Think about it: If someone builds a nuclear facility near to your house, would you be satisfied with knowing that it is “likely” to work well (say, 83% certain)? Or would you like to know about a few percent chance that it could blow up like Chernobyl in your lifetime?
With the high-end risk scenarios, the IPCC is catching up with other assessments such as the US National Climate Assessment of 2017, which already showed a “high” scenario of 2 meters and an “extreme” scenario of 2.5 meters of rise by 2100.
The Long Term Future
One of the headline statements of the AR6 is:
Many changes due to past and future greenhouse gas emissions are irreversible for centuries to millennia, especially changes in the ocean, ice sheets and global sea level.
That’s because huge ice sheets take a long time to melt in a warmer climate, and the ocean waters take a long time to warm up as you go further down, away from the surface.

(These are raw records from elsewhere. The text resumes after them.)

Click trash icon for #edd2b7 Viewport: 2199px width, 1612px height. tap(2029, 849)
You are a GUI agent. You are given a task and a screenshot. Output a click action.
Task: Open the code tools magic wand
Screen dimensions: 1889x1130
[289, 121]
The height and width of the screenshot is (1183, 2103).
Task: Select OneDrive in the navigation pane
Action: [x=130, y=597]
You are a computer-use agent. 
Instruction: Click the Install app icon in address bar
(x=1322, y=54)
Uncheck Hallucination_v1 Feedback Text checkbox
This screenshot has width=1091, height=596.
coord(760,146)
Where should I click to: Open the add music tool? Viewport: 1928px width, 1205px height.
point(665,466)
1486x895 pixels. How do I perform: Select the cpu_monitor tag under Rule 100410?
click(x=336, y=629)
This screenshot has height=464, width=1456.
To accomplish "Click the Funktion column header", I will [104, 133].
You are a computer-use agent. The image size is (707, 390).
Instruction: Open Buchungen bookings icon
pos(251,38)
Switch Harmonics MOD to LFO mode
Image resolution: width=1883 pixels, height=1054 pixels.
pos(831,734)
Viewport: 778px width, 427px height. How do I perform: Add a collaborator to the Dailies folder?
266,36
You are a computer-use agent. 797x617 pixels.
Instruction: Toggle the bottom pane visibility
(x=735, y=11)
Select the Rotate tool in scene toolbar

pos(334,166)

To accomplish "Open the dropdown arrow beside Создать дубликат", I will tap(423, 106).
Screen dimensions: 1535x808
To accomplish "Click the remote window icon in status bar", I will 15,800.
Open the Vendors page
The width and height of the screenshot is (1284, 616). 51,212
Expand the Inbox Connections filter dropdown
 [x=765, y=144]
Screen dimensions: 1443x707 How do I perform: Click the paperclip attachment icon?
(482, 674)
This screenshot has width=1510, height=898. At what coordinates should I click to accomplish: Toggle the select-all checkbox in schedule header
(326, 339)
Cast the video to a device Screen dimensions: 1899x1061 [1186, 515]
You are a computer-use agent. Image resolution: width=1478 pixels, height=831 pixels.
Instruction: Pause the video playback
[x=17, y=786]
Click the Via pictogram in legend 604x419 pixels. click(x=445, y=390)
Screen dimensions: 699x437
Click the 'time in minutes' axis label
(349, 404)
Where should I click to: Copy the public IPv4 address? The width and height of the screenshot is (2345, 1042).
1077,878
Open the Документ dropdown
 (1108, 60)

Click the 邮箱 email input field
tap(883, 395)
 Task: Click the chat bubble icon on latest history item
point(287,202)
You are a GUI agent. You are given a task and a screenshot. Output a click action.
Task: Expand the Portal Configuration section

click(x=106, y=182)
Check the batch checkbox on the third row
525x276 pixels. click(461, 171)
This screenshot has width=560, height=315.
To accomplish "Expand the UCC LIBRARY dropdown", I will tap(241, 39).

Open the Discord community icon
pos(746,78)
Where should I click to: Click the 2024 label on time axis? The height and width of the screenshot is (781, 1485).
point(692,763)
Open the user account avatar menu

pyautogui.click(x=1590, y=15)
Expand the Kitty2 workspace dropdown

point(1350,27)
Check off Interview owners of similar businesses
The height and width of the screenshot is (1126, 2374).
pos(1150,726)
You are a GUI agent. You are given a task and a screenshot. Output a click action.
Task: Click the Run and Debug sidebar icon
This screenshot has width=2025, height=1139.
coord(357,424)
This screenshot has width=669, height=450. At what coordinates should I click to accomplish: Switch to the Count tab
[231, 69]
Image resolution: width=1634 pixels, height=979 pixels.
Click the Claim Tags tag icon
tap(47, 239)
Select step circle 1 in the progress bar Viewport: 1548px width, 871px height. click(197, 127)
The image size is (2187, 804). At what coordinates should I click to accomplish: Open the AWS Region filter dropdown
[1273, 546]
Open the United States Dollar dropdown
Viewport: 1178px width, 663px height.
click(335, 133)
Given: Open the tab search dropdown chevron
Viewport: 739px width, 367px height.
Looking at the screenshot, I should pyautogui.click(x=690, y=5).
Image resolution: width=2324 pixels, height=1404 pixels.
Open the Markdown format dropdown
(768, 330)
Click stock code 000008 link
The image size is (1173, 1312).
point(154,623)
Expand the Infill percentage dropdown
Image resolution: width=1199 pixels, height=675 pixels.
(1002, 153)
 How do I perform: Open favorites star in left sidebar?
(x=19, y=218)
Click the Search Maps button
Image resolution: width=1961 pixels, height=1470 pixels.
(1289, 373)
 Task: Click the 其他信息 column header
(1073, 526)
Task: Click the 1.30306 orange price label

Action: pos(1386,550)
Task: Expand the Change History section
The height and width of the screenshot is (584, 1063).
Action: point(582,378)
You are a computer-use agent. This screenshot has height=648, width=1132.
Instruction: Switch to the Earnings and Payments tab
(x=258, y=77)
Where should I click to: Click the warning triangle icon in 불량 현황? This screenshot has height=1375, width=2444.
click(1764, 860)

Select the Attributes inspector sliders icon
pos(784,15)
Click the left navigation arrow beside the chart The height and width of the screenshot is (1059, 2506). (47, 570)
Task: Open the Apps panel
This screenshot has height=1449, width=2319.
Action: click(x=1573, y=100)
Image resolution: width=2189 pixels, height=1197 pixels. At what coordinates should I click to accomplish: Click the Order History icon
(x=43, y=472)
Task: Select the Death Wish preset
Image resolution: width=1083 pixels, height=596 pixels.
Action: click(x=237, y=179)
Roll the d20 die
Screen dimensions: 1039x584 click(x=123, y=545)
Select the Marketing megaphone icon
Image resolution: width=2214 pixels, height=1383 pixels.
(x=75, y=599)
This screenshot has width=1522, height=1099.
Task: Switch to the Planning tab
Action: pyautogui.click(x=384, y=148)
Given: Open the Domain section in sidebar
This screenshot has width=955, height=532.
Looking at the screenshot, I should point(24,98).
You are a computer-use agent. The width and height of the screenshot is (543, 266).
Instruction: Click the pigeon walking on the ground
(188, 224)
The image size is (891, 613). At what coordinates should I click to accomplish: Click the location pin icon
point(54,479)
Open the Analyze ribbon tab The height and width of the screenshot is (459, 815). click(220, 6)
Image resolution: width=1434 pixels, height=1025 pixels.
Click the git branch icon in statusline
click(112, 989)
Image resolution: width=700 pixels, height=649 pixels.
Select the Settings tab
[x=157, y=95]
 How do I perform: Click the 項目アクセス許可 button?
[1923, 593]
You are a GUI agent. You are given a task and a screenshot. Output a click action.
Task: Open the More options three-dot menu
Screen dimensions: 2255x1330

So by what we are doing now in the next couple of decades we determine the rate and amount of sea-level rise for millennia to come, condemning many generations to continually changing coastlines and forcing them to abandon many coastal cities, large and small. That we cannot turn this back is the reason why the precautionary principle should be applied to the climate crisis.
Just look at the ranges expected by the year 2300, in the right-hand panel of the first image above. Even in the blue mitigation scenario, which limits warming to well below 2 °C, our descendants may well have to deal with 2-3 meters of sea-level rise, which would be catastrophic for the people living at the world’s coastlines. Not only would it be extremely hard and costly – if possible at all – to defend cities like New York during a storm surge with a so much higher sea level. We would see massive coastal erosion happening all around. And remember that “nuisance flooding” is already causing real problems after just 20 cm of sea-level rise, for example along the eastern seaboard of the US!
At least with this Paris scenario and a good portion of sheer luck, we may get away with less than a meter rise. But with further unmitigated increase in emissions, a desastrous 2 meter rise is about as likely as an utterly devastating 7 meter rise. What would our descendants think we were doing?